Die veröffentlichte Pressemitteilung stellt nicht alle Stura-Mitglieder zufrieden. Am Ende beschließt man jedoch eine sehr vage Stellungnahme, die von Entdeckungen spricht, die auf einen Betrug hinweisen. Relevante Informationen werden mit Verweis auf laufende Ermittlungen zurückgehalten.
Die Folgen
Mehr als 38.000 Euro sind nach dem letzten Stand der internen Dokumente in den vergangenen zwei Jahren verschwunden. Bereits bevor das gesamte Gremium mit den Vorwürfen vertraut gemacht wurde, seien 15.000 Euro von einem Stura-Mitglied zurücküberwiesen worden. Nicht von der mutmaßlichen Verdächtigen, sondern von einer Gönnerin, die zuvor schon nicht mit einer ausführlichen Pressemitteilung zufrieden gewesen sein soll. Sie wolle damit Schaden von der Studierendenschaft abwenden. Weitere Ermittlungen seien demnach hinfällig.

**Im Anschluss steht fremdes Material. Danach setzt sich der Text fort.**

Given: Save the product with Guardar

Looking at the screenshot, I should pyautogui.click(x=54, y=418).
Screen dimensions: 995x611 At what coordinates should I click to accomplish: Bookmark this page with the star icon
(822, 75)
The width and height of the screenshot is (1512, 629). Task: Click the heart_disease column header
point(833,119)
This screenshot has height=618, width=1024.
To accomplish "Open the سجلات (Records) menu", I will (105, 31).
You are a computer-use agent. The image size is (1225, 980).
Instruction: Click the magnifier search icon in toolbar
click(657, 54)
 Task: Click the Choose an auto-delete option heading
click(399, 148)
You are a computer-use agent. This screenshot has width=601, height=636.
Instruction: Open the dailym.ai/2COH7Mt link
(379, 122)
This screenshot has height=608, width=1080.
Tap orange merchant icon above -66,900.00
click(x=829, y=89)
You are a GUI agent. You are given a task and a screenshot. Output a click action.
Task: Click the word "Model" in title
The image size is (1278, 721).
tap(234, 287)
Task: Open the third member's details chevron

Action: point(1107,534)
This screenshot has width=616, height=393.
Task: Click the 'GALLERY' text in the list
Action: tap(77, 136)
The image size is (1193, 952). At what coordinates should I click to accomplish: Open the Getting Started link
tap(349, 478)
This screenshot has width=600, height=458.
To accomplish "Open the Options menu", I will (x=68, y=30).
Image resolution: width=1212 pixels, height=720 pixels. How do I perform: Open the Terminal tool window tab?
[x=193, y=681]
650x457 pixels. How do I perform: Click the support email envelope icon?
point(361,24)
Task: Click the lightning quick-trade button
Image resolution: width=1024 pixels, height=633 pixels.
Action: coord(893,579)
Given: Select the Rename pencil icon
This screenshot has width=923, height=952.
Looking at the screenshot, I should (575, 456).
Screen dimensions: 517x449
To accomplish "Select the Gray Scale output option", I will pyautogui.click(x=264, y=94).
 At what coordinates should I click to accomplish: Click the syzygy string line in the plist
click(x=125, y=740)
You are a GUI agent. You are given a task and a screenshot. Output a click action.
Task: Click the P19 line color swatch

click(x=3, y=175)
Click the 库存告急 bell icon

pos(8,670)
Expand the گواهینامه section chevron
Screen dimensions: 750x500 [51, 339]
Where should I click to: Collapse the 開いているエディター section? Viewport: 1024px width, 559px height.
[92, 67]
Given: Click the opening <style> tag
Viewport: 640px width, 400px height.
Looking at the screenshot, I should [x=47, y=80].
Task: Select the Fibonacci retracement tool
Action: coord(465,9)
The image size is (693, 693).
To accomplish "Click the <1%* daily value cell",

Die mutmaßliche Verdächtige hält sich bedeckt, lange antwortet sie nicht auf Anfragen. Es kursiert ein Entschuldigungsschreiben, wahrscheinlich von ihr verfasst zur Erklärung ihrer Handlungen. Aus Persönlichkeitsschutz soll nicht weiter auf das Schreiben eingegangen werden, es liegt der Redaktion jedoch vor. Die Verdächtige zeigt sich zunächst gesprächsbereit. Sie habe gerade viel zu tun, könne aber schriftlich Fragen beantworten. Eine Rückmeldung gab es bis Redaktionsschluss nicht.